PLA was not affected greatly by extruder temperature, but printing with ABS at higher temperatures resulted in greater emissions. High build-plate temperatures resulted in increased particle sizes. 


With an industry standard, Weber hopes that companies can “self-regulate” by testing their systems and aiming to meet the standard. Manufacturers can then label their machines as “green” or “low-emission” 3D printers.

He confirmed that PLA emits the least amount of aerosols, though third-party filament makers could have higher emissions than materials made by the printer manufacturers themselves or a name brand. The cheapest brands are the most suspect, according to Weber, so he suggests printer manufacturers recommend their own brands of filaments.

While PLA may be safer for school settings, the material does emit UFPs and VOCs.

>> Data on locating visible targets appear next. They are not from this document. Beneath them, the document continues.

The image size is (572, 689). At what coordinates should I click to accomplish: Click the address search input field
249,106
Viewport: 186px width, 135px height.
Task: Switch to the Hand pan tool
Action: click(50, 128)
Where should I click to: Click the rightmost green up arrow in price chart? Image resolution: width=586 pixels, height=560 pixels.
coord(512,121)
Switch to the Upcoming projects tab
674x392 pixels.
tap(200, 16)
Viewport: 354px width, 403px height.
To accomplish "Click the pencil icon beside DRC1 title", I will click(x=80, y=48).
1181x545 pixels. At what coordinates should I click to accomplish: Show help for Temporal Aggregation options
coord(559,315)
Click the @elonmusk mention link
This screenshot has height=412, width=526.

For this reason, UL and Georgia Tech recommend that:

  • 3D printers only be operated in well-ventilated areas
  • Nozzle temperature be set at the lower end of the suggested temperature range of a given material
  • Stand away from machines under operation
  • Use systems and materials that have been tested and verified to have low emissions

Industry Implications

Clearly, emissions from any equipment is a problem, but desktop 3D printers need to be carefully considered before purchased for a classroom and the above precautions must be taken. UL and Georgia Tech will continue to test materials, as new filaments are always being released. This study is only examining the desktop arena and doesn’t take into account the use of HIPA filters on some desktop systems or the potential hazards of industrial equipment.

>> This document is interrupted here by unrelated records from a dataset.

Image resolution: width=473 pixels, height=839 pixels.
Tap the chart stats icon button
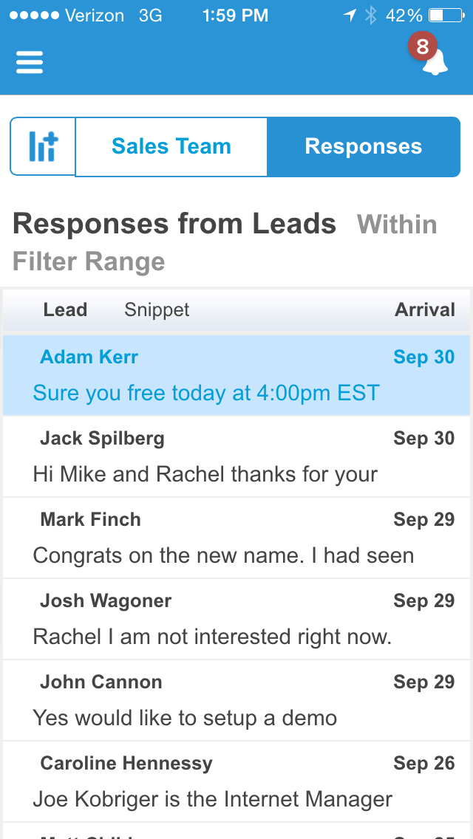43,146
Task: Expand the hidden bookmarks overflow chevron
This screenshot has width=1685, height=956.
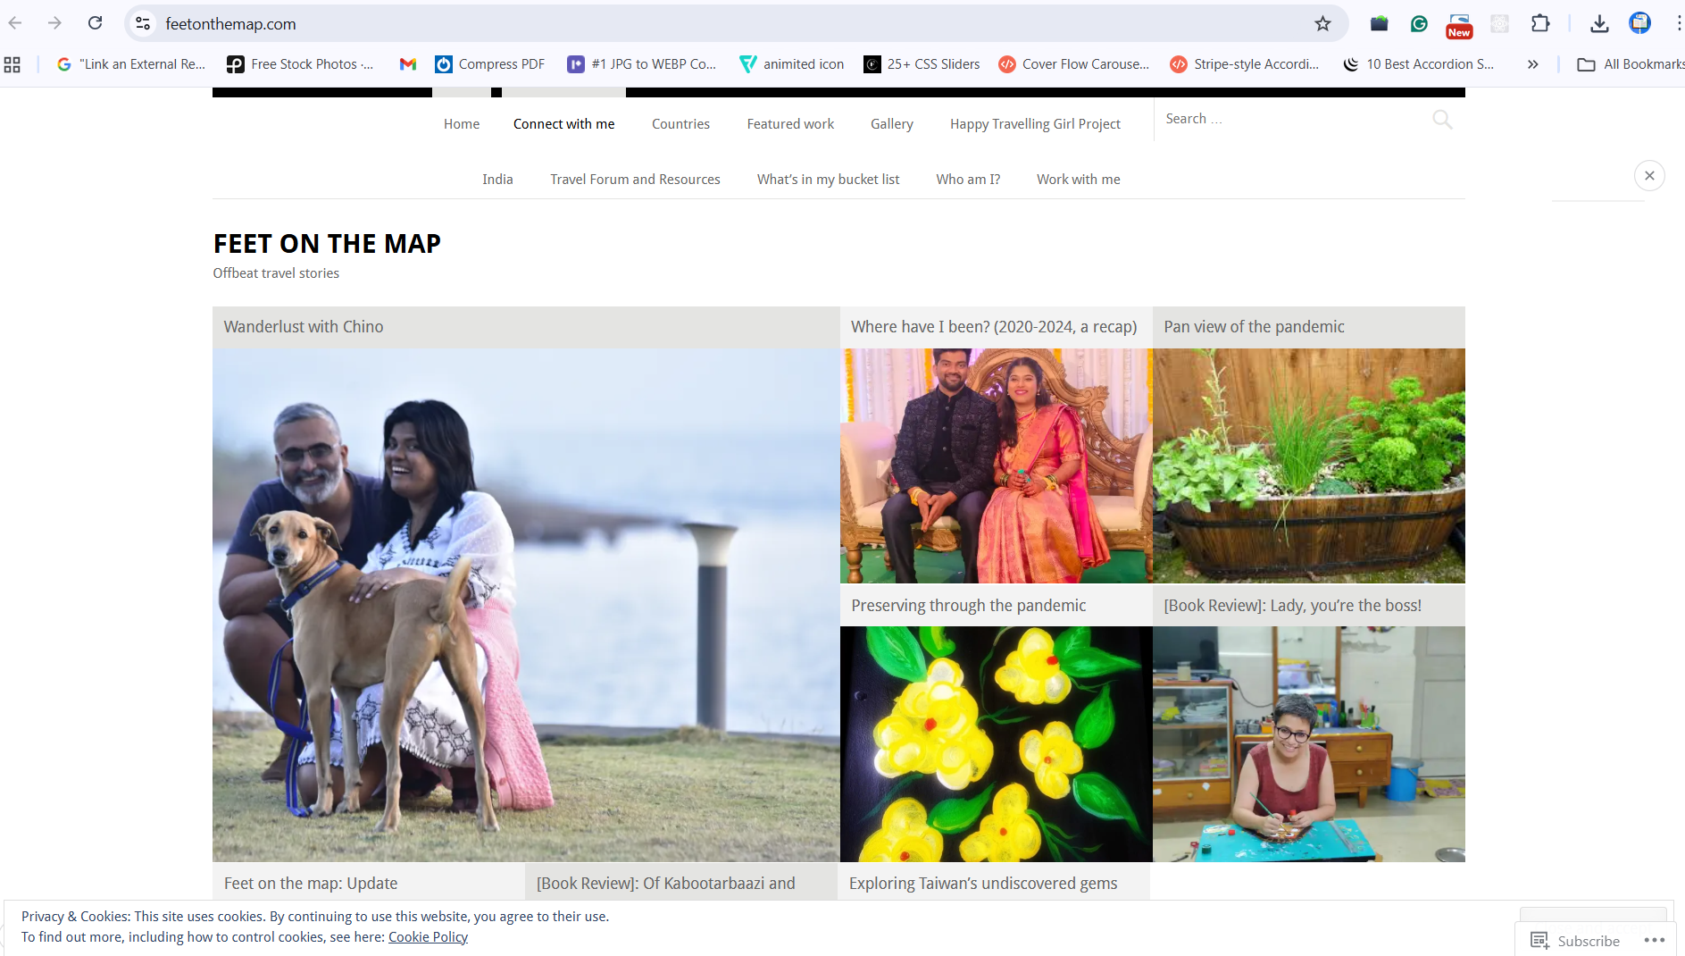Action: 1532,64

It also doesn’t take into account the future of the plastics industry. Europe is already on track to ban single-use plastic due to widespread pollution and even ingestion of the materials. Also, as countries begin to react to the latest special report from the Intergovernmental Panel on Climate Change—which projects that we have 12 years to cut greenhouse gas emissions by 45 percent in order to avoid cataclysmic climate change—petroleum-based plastics like ABS may have a limited market life. 

In the short-term these studies may urge greater caution when using 3D printing, but, in the long-term we may need to find non-toxic materials to use altogether.